## REQUIRED ACTION
Please write out all of the entries without altering anything.

## DATA PROVIDED
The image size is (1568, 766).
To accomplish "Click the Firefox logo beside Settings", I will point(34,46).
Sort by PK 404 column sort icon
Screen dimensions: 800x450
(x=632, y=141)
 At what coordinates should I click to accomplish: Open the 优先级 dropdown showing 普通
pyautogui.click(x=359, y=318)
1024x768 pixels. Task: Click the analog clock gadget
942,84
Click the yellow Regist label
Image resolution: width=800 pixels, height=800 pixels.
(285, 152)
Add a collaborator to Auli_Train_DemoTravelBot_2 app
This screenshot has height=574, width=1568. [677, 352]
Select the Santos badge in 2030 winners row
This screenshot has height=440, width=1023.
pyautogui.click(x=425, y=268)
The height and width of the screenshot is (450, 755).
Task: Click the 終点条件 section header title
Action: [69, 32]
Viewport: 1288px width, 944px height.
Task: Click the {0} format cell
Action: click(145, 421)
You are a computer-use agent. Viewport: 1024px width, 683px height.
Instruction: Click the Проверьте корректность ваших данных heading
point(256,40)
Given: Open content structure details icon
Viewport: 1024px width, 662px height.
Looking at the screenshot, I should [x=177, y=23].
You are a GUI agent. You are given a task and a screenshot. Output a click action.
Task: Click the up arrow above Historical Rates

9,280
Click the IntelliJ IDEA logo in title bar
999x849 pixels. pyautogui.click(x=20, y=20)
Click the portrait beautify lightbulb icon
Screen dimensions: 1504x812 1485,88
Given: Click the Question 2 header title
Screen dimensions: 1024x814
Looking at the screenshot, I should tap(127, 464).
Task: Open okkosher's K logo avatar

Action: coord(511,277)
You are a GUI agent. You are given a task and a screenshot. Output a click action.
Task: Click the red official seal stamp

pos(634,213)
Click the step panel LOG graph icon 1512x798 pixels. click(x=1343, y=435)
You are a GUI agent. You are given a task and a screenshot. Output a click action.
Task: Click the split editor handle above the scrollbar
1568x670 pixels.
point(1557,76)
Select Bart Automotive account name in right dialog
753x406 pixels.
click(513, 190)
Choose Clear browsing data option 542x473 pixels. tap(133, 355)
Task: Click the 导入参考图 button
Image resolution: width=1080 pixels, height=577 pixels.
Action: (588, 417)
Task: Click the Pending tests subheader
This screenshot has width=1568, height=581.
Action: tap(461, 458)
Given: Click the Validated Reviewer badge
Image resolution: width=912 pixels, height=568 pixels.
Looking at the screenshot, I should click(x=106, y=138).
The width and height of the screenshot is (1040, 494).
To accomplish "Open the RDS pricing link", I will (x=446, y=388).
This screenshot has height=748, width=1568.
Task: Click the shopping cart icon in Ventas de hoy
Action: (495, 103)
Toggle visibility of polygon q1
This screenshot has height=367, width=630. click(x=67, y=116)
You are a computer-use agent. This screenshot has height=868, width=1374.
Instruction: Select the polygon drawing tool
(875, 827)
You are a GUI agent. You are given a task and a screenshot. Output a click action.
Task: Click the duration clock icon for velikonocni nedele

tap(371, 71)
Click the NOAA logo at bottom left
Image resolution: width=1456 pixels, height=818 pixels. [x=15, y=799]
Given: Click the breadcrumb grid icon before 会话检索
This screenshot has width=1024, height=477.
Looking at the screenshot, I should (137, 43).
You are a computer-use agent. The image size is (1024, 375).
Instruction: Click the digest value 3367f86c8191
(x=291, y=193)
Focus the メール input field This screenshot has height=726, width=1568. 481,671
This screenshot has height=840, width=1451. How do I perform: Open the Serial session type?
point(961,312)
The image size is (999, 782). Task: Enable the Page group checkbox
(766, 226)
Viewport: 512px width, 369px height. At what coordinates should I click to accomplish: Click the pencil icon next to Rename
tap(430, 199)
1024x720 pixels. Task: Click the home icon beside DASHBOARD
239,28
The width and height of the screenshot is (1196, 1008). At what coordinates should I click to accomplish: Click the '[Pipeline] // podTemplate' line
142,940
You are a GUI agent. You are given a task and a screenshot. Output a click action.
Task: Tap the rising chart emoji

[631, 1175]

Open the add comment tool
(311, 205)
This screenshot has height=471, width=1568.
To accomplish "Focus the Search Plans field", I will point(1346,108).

## ANSWER TO THIS PROBLEM
The image size is (1568, 766).
To accomplish "Click the Firefox logo beside Settings", I will point(34,46).
Sort by PK 404 column sort icon
Screen dimensions: 800x450
(x=632, y=141)
 At what coordinates should I click to accomplish: Open the 优先级 dropdown showing 普通
pyautogui.click(x=359, y=318)
1024x768 pixels. Task: Click the analog clock gadget
942,84
Click the yellow Regist label
Image resolution: width=800 pixels, height=800 pixels.
(285, 152)
Add a collaborator to Auli_Train_DemoTravelBot_2 app
This screenshot has height=574, width=1568. [677, 352]
Select the Santos badge in 2030 winners row
This screenshot has height=440, width=1023.
pyautogui.click(x=425, y=268)
The height and width of the screenshot is (450, 755).
Task: Click the 終点条件 section header title
Action: [69, 32]
Viewport: 1288px width, 944px height.
Task: Click the {0} format cell
Action: click(145, 421)
You are a computer-use agent. Viewport: 1024px width, 683px height.
Instruction: Click the Проверьте корректность ваших данных heading
point(256,40)
Given: Open content structure details icon
Viewport: 1024px width, 662px height.
Looking at the screenshot, I should [x=177, y=23].
You are a GUI agent. You are given a task and a screenshot. Output a click action.
Task: Click the up arrow above Historical Rates

9,280
Click the IntelliJ IDEA logo in title bar
999x849 pixels. pyautogui.click(x=20, y=20)
Click the portrait beautify lightbulb icon
Screen dimensions: 1504x812 1485,88
Given: Click the Question 2 header title
Screen dimensions: 1024x814
Looking at the screenshot, I should tap(127, 464).
Task: Open okkosher's K logo avatar

Action: coord(511,277)
You are a GUI agent. You are given a task and a screenshot. Output a click action.
Task: Click the red official seal stamp

pos(634,213)
Click the step panel LOG graph icon 1512x798 pixels. click(x=1343, y=435)
You are a GUI agent. You are given a task and a screenshot. Output a click action.
Task: Click the split editor handle above the scrollbar
1568x670 pixels.
point(1557,76)
Select Bart Automotive account name in right dialog
753x406 pixels.
click(513, 190)
Choose Clear browsing data option 542x473 pixels. tap(133, 355)
Task: Click the 导入参考图 button
Image resolution: width=1080 pixels, height=577 pixels.
Action: (588, 417)
Task: Click the Pending tests subheader
This screenshot has width=1568, height=581.
Action: tap(461, 458)
Given: Click the Validated Reviewer badge
Image resolution: width=912 pixels, height=568 pixels.
Looking at the screenshot, I should click(x=106, y=138).
The width and height of the screenshot is (1040, 494).
To accomplish "Open the RDS pricing link", I will (x=446, y=388).
This screenshot has height=748, width=1568.
Task: Click the shopping cart icon in Ventas de hoy
Action: (495, 103)
Toggle visibility of polygon q1
This screenshot has height=367, width=630. click(x=67, y=116)
You are a computer-use agent. This screenshot has height=868, width=1374.
Instruction: Select the polygon drawing tool
(875, 827)
You are a GUI agent. You are given a task and a screenshot. Output a click action.
Task: Click the duration clock icon for velikonocni nedele

tap(371, 71)
Click the NOAA logo at bottom left
Image resolution: width=1456 pixels, height=818 pixels. [x=15, y=799]
Given: Click the breadcrumb grid icon before 会话检索
This screenshot has width=1024, height=477.
Looking at the screenshot, I should (137, 43).
You are a computer-use agent. The image size is (1024, 375).
Instruction: Click the digest value 3367f86c8191
(x=291, y=193)
Focus the メール input field This screenshot has height=726, width=1568. 481,671
This screenshot has height=840, width=1451. How do I perform: Open the Serial session type?
point(961,312)
The image size is (999, 782). Task: Enable the Page group checkbox
(766, 226)
Viewport: 512px width, 369px height. At what coordinates should I click to accomplish: Click the pencil icon next to Rename
tap(430, 199)
1024x720 pixels. Task: Click the home icon beside DASHBOARD
239,28
The width and height of the screenshot is (1196, 1008). At what coordinates should I click to accomplish: Click the '[Pipeline] // podTemplate' line
142,940
You are a GUI agent. You are given a task and a screenshot. Output a click action.
Task: Tap the rising chart emoji

[631, 1175]

Open the add comment tool
(311, 205)
This screenshot has height=471, width=1568.
To accomplish "Focus the Search Plans field", I will point(1346,108).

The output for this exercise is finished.